In spite of this, Johnston has been poorly represented in anthologies since his death, with few advocates until recently beyond his personal associates. His work has remained out of print for nearly thirty years. This seems remarkable given the evident quality and sheer originality of the poems collected here. ‘The Sea Cucumber’, written while he was still in his mid-twenties, memorialises his father, the celebrity author George Johnston, and stands alongside works by Kenneth Slessor and John Manifold as one of the great Australian elegies. The task of elegy, and the troubling fate of poets, is a recurring theme in Johnston’s work, addressed explicitly in ‘In Memoriam’: ‘Whether there is a particular grief in the lives of poets / is a question that much engages us, / that we answer in the affirmative, / a priori, because it’s useful for us to do so.’ This is also the subject of the metapoetic ‘Gradus Ad Parnassum’, which speculates on the appropriate formal approach to a version of Vladimir Mayakovsky’s final verses (and suicide letter), ‘The Shipwreck of the Heart’. The modernist hypothesis Johnston surmises is that form and content can never be disentangled: ‘the explanation of each poem / precisely the poem itself’.
This recognition led Johnston to write works of exceptional scope and formal ambition. ‘The Blood Aquarium’, utilising Poundian techniques of collage directed by relational images, is his earliest successful attempt at a poem of length. He spent much of the late 1970s engaged on an even more elaborate work, ‘To the Innate Island’, a poem of such dizzying allusiveness that it is supplemented by lengthier notes than The Waste Land, and requires similarly assiduous critical explication. But this homage to Greece, both historical and empiric, also contains some of his most beautiful lines and startling imagery: ‘the twisting blue scarf of the beach’, ‘a cat shadow-boxes a pot of geraniums’. Alongside these major works Johnston completed many fine shorter poems, and was particularly drawn to the formal exigencies of the sonnet. Wheatley concludes her selection with the tightly woven ‘Grief’, with its breathtaking closing couplet: ‘Love is the subject and love’s loss the text. / Grief breaks the heart and yet the grief comes next.’

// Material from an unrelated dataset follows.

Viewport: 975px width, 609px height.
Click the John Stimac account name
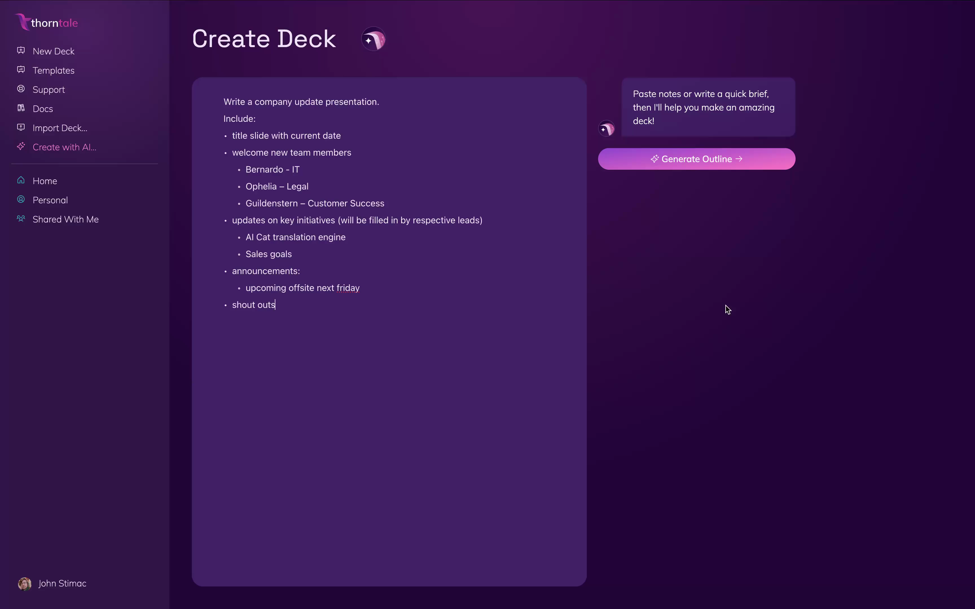(62, 584)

As an adolescent, I observed Martin Johnston as he sat quietly within the circle of drinkers who gathered at the Forest Lodge Hotel in Glebe on Friday evenings. I once stayed up all night with him, as he demolished a bottle of whiskey while maintaining a steady flow of erudite conversation. He spoke mainly about his famous parents, Charmian Clift and George Johnston, and the biography he was planning to write about them, which was never completed. There was never any doubt that one was in the presence of a genuine poet, as this essential collection confirms.